-- The records --
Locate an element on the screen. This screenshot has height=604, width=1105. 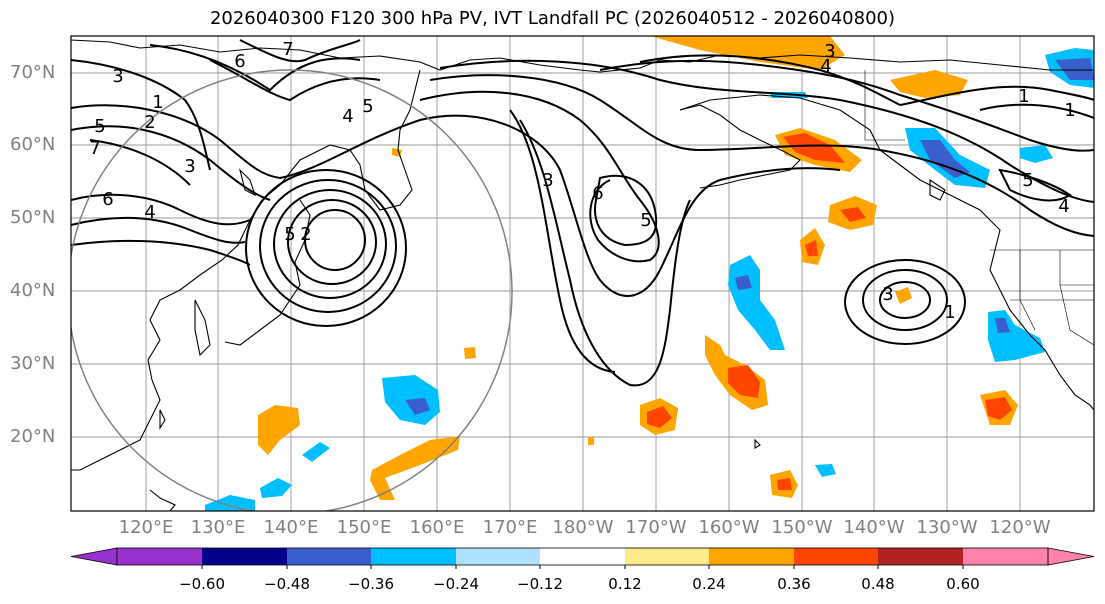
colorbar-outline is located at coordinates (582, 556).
* * *
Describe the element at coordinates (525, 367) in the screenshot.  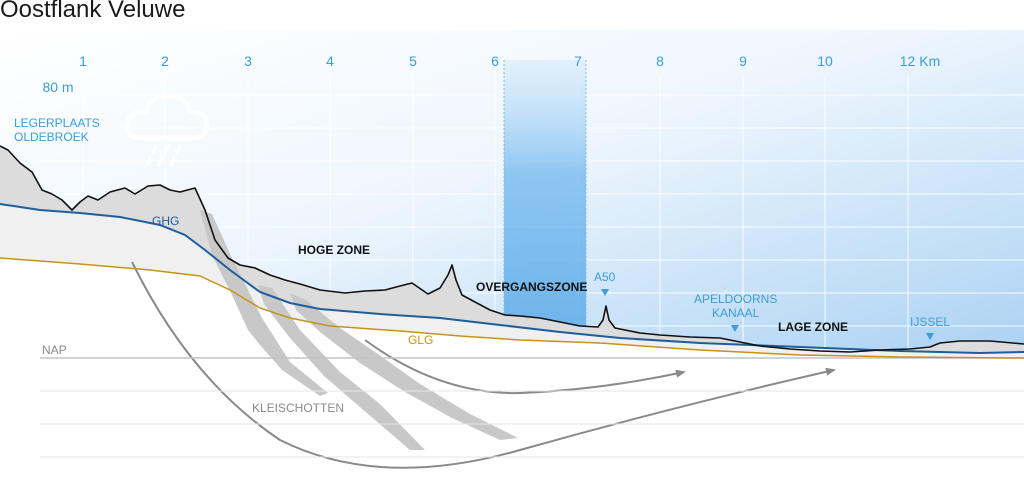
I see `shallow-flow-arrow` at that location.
---
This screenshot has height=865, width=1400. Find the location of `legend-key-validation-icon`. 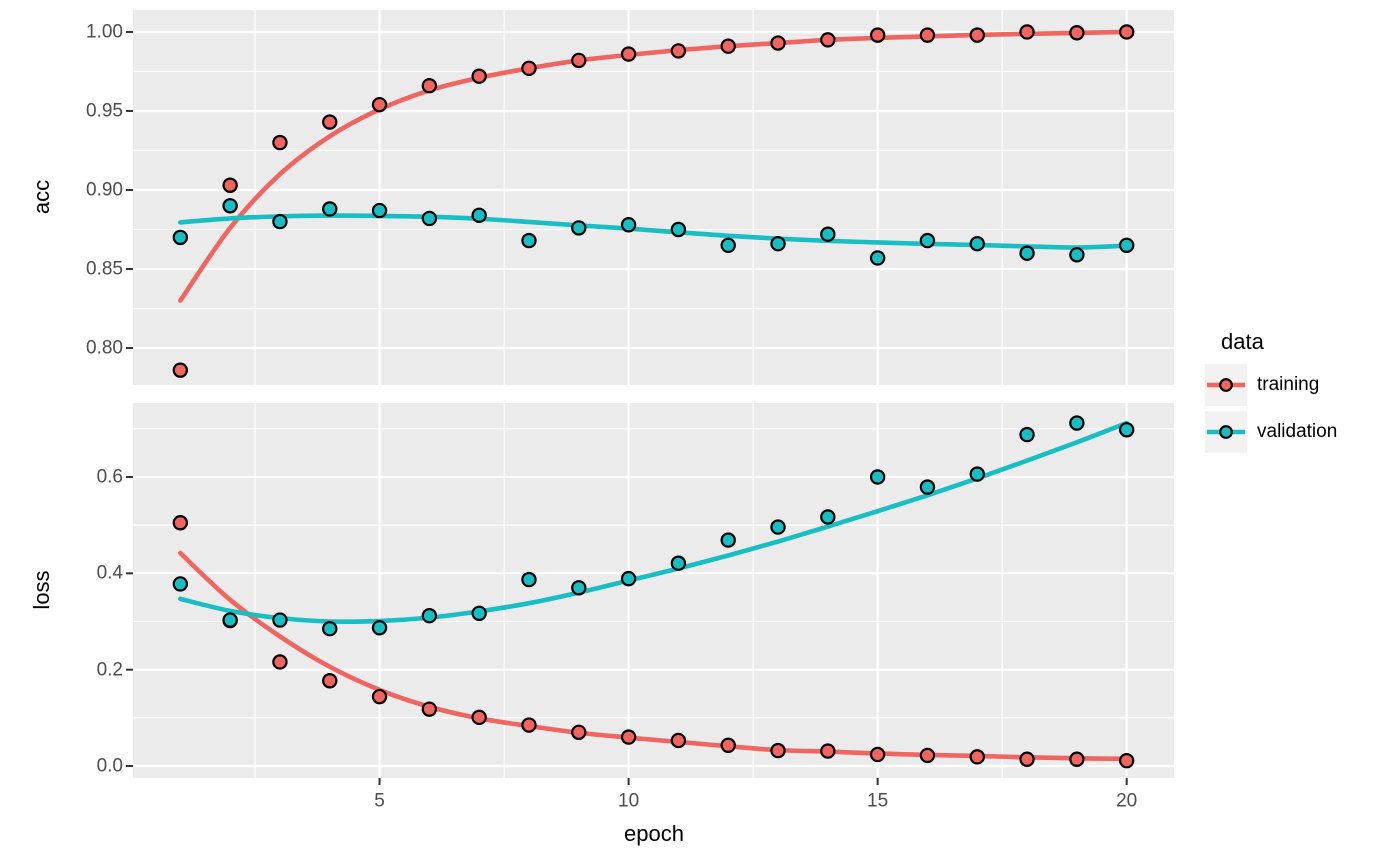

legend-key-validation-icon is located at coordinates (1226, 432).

-- Brief --
Repeat the lines from the one containing "This screenshot has height=865, width=1400." through the one containing "legend-key-validation-icon is located", inclusive, without the pictures.

-- Exercise result --
This screenshot has height=865, width=1400. Find the location of `legend-key-validation-icon`. 

legend-key-validation-icon is located at coordinates (1226, 432).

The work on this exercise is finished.